§ Task prompt
Show all lines containing "computer" from the data below.

§ Data shown
=== Section Start ===
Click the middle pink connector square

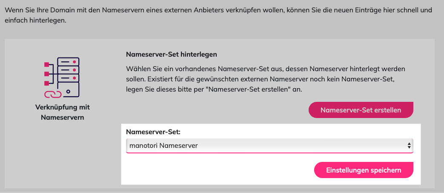(x=47, y=74)
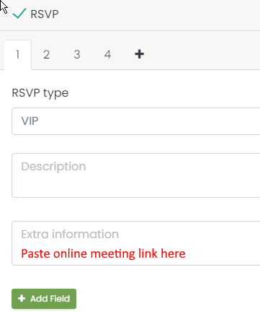Click blank space below Description placeholder

136,186
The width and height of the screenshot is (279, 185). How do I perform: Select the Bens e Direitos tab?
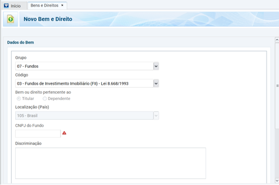coord(44,5)
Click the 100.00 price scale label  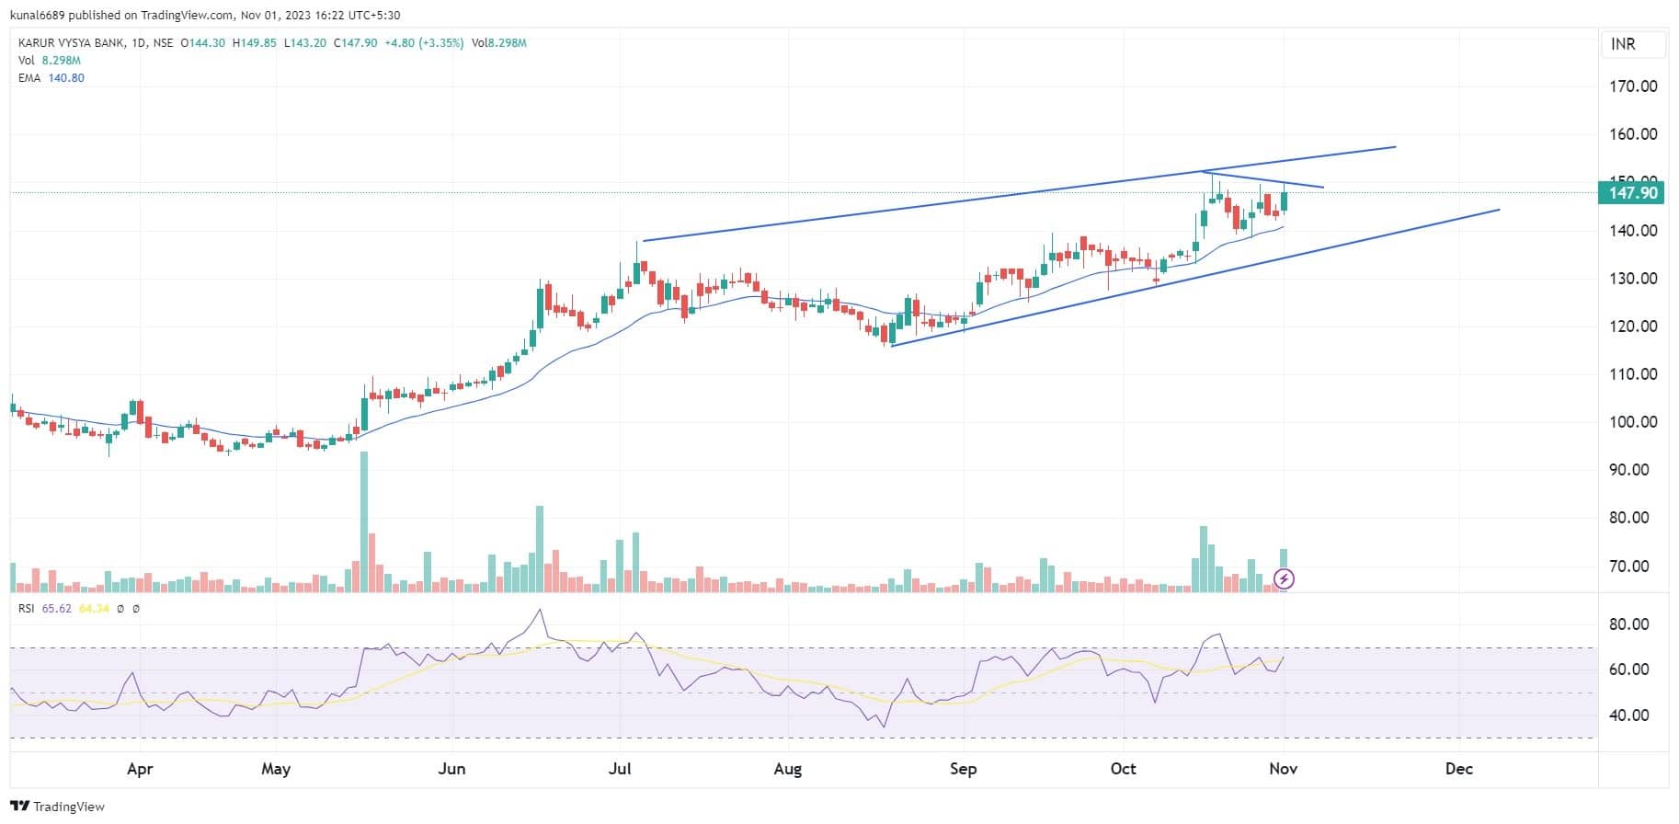pyautogui.click(x=1633, y=422)
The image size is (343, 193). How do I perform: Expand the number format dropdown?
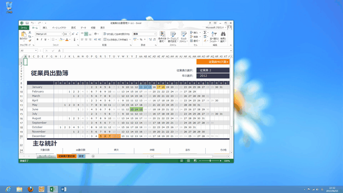tap(155, 34)
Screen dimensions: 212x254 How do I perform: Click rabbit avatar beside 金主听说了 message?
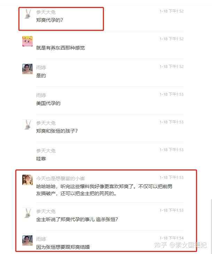[27, 213]
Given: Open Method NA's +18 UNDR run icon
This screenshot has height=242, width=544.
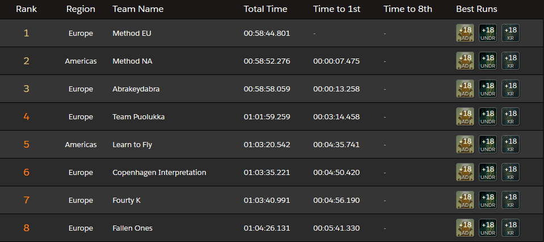Looking at the screenshot, I should [x=488, y=61].
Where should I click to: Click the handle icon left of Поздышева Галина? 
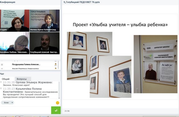coord(2,65)
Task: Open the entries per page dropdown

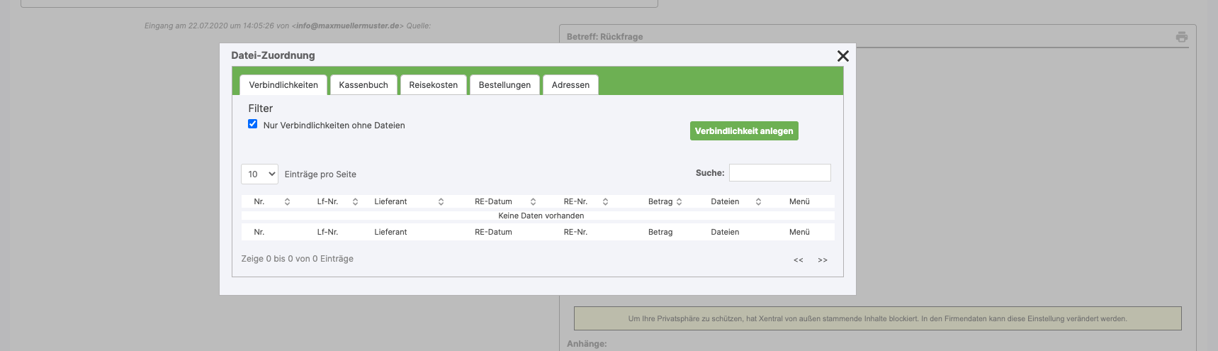Action: 259,174
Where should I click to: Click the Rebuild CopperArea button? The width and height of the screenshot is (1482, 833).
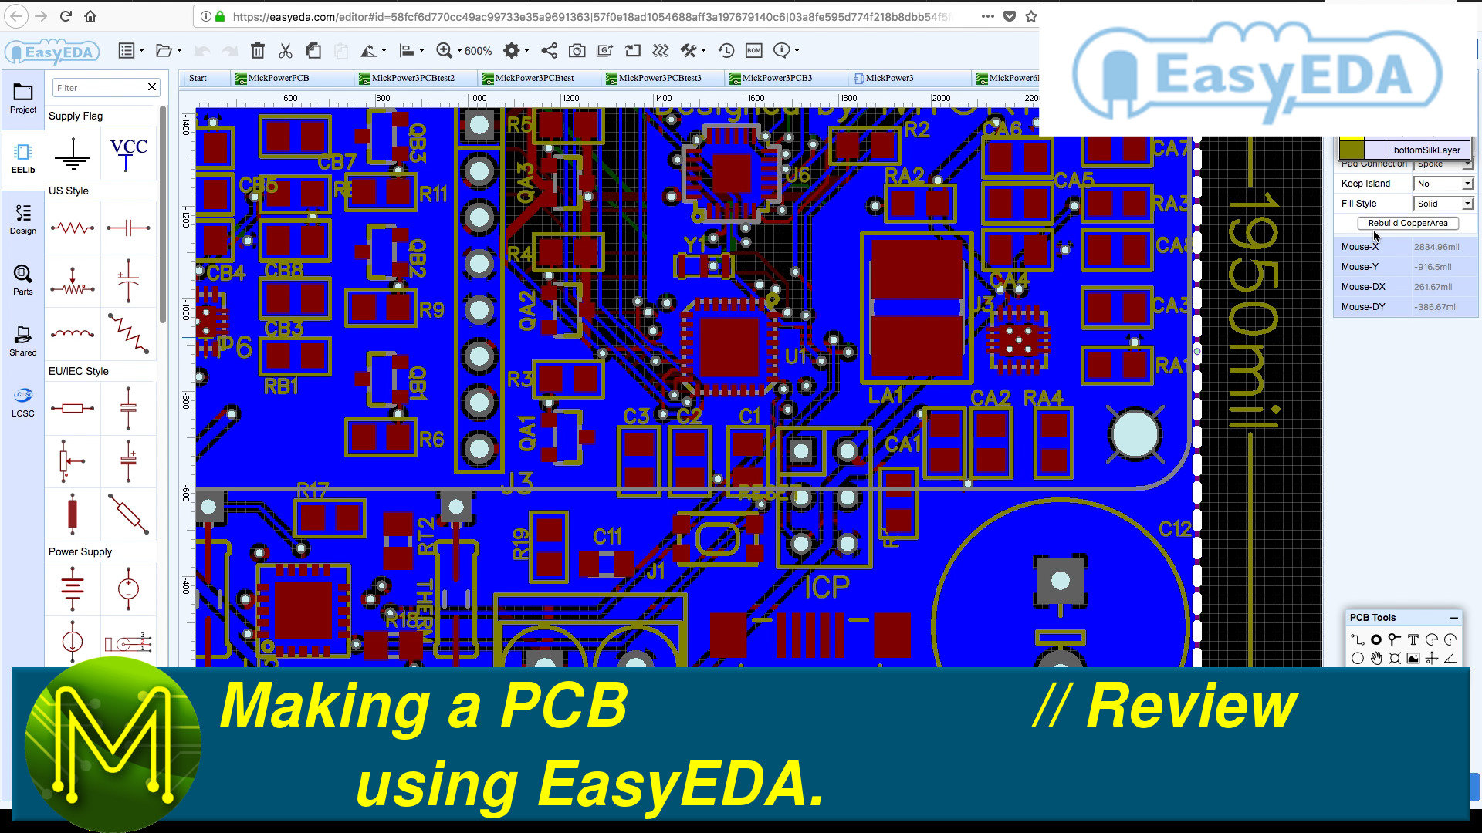click(x=1408, y=223)
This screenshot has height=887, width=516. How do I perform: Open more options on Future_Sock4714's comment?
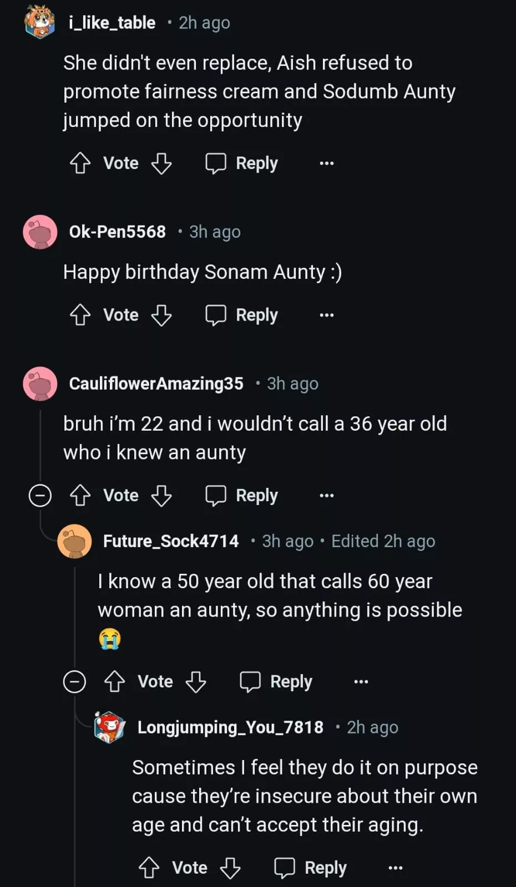click(361, 681)
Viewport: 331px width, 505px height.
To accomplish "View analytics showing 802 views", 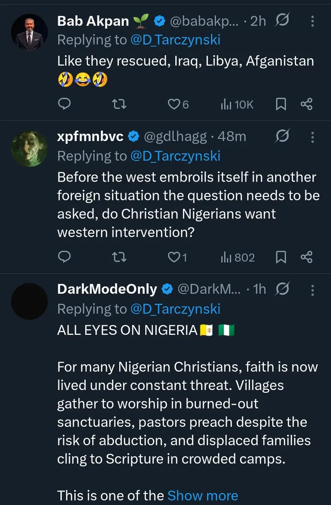I will point(237,257).
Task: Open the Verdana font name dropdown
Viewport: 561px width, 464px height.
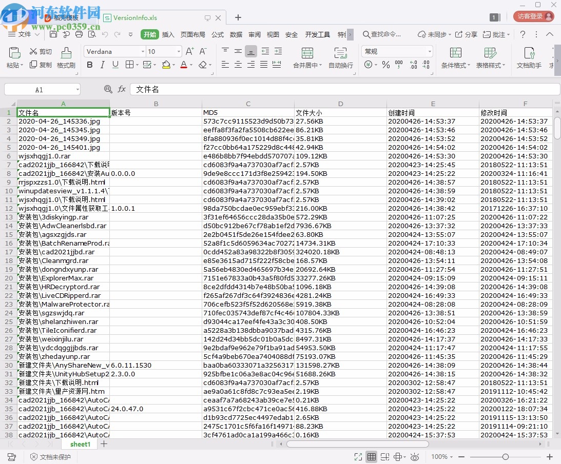Action: click(143, 52)
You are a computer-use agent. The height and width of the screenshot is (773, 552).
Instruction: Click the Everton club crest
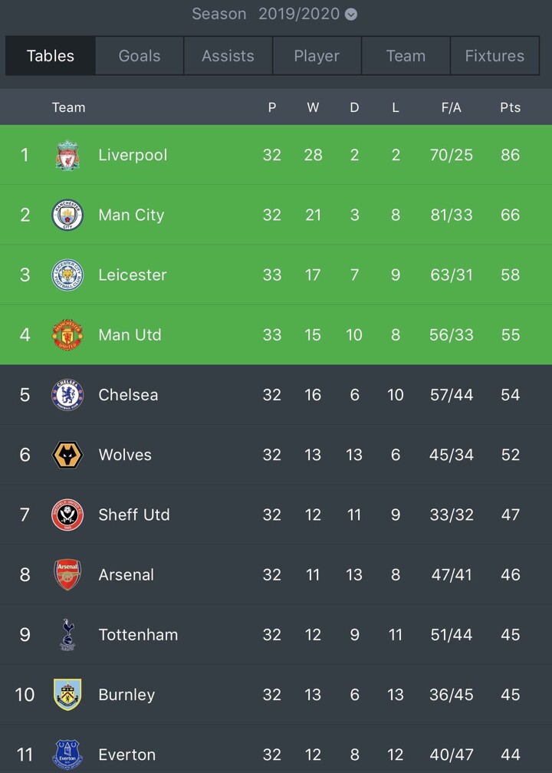pos(67,755)
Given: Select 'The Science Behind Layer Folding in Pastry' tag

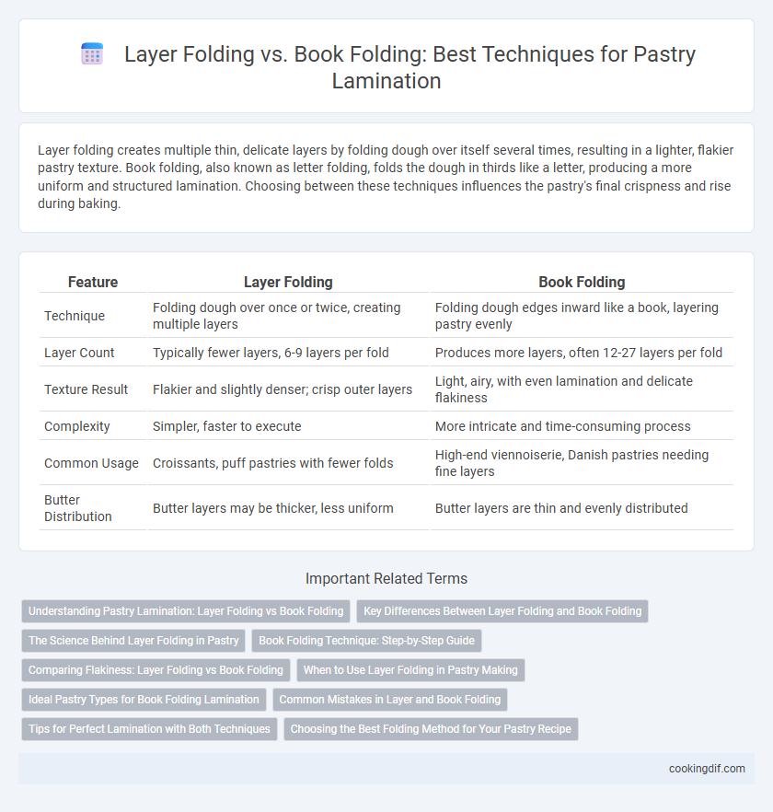Looking at the screenshot, I should (x=133, y=641).
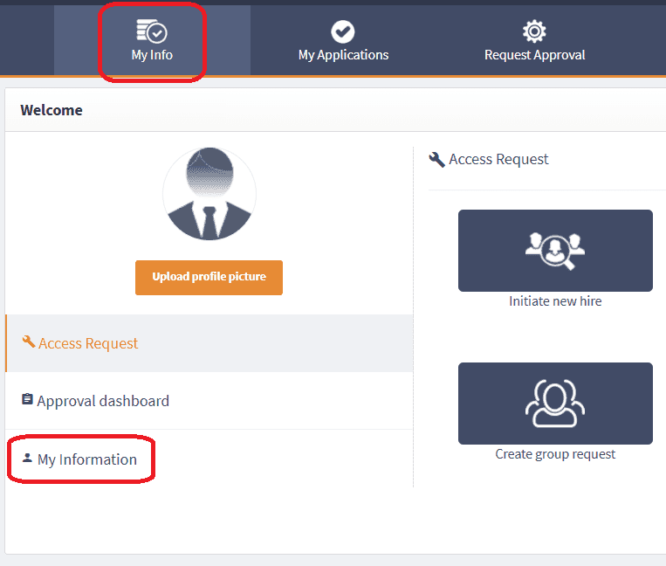Click the wrench icon in the right panel heading
Image resolution: width=666 pixels, height=566 pixels.
pyautogui.click(x=437, y=159)
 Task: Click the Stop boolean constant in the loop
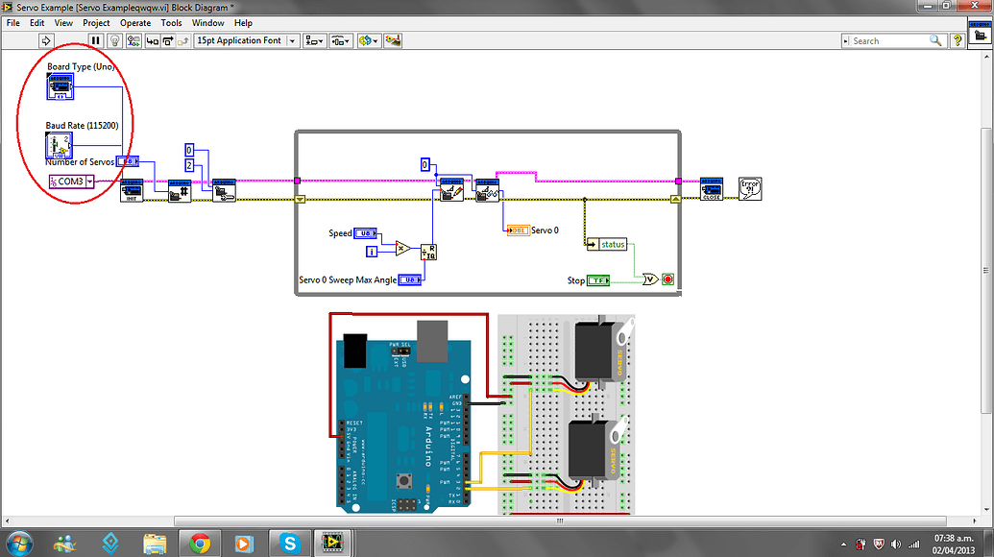(x=598, y=279)
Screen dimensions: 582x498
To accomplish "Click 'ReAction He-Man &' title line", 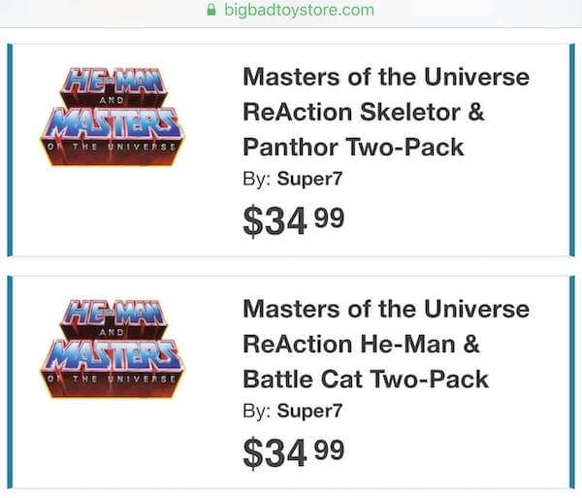I will [362, 344].
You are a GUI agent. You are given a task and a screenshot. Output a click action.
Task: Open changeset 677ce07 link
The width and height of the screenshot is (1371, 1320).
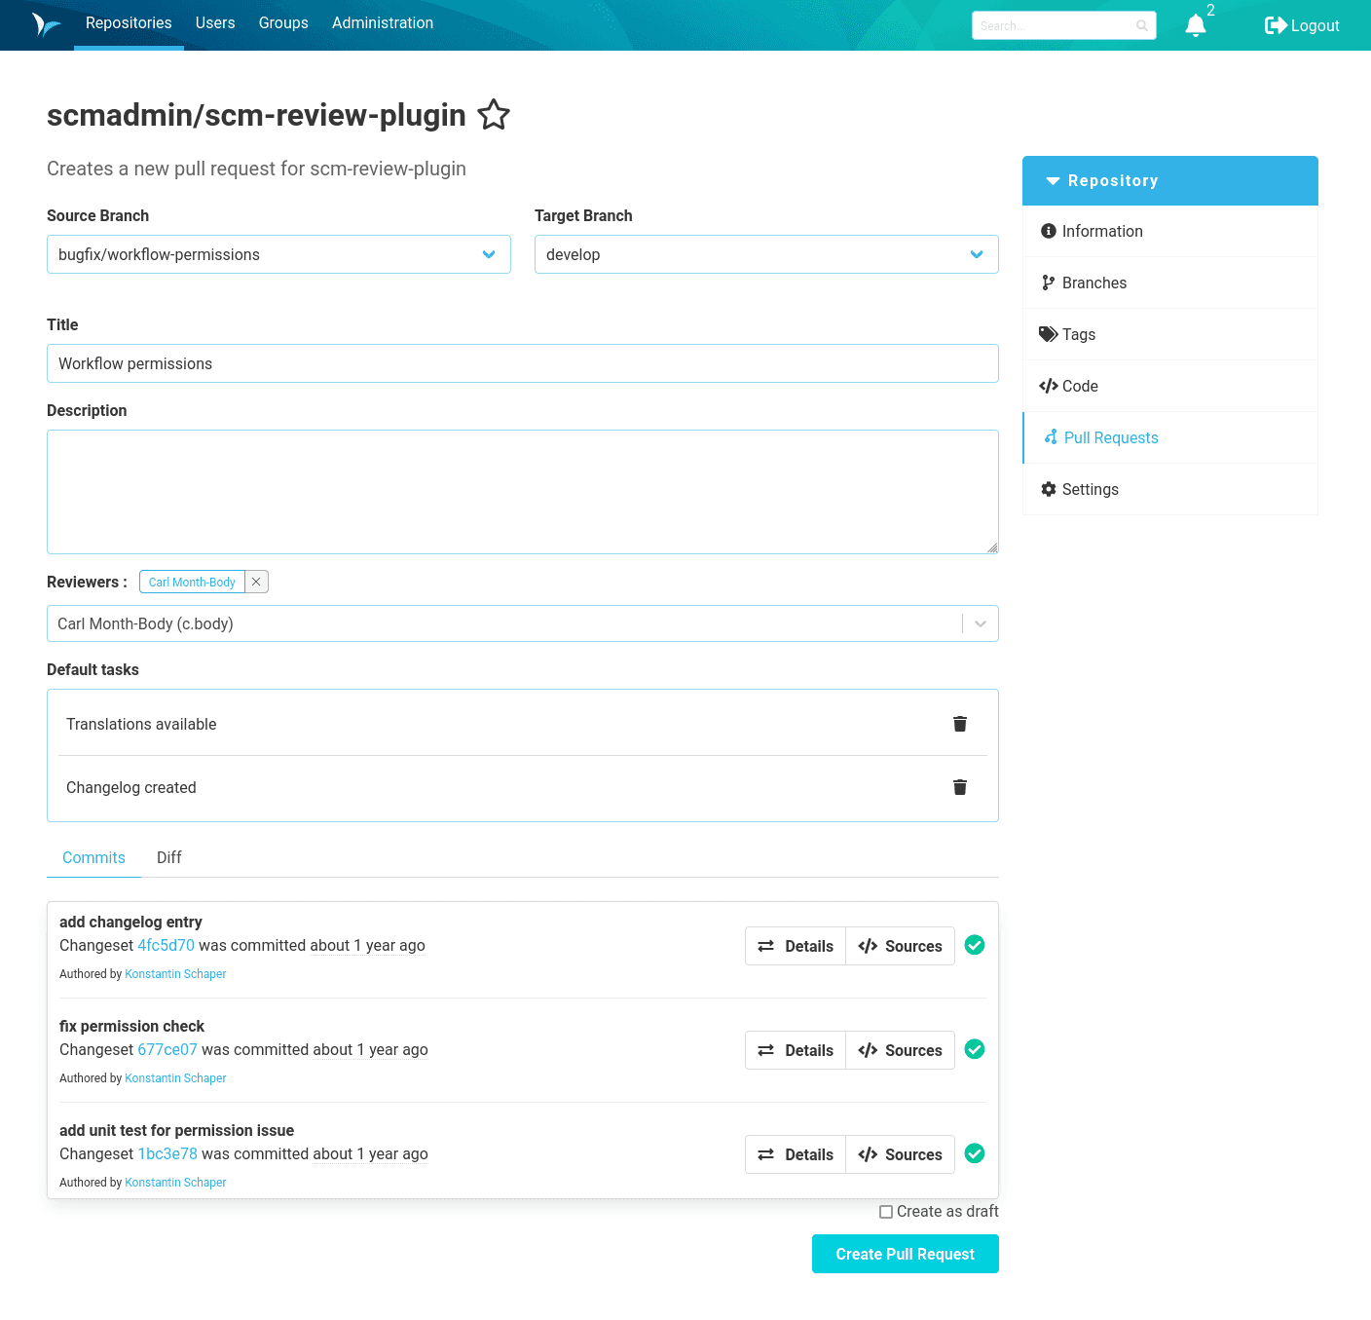167,1049
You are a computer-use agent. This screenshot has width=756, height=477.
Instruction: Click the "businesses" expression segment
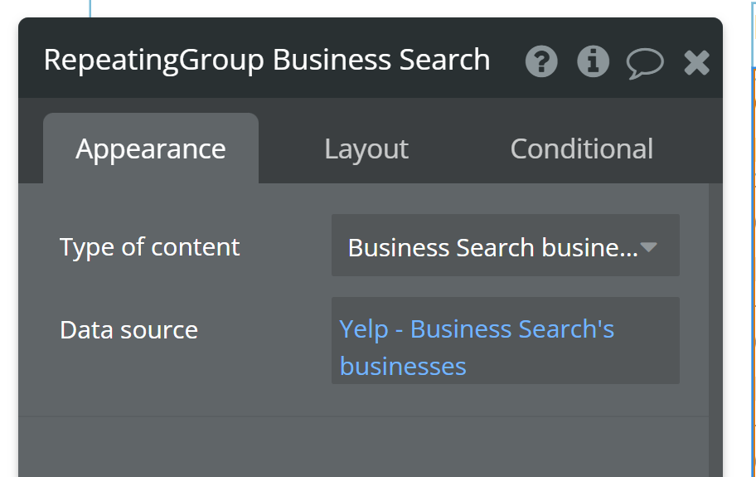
=== Section End ===
§ Result below
You are a computer-use agent. The height and width of the screenshot is (773, 552).
You are a computer-use agent. This screenshot has width=756, height=477.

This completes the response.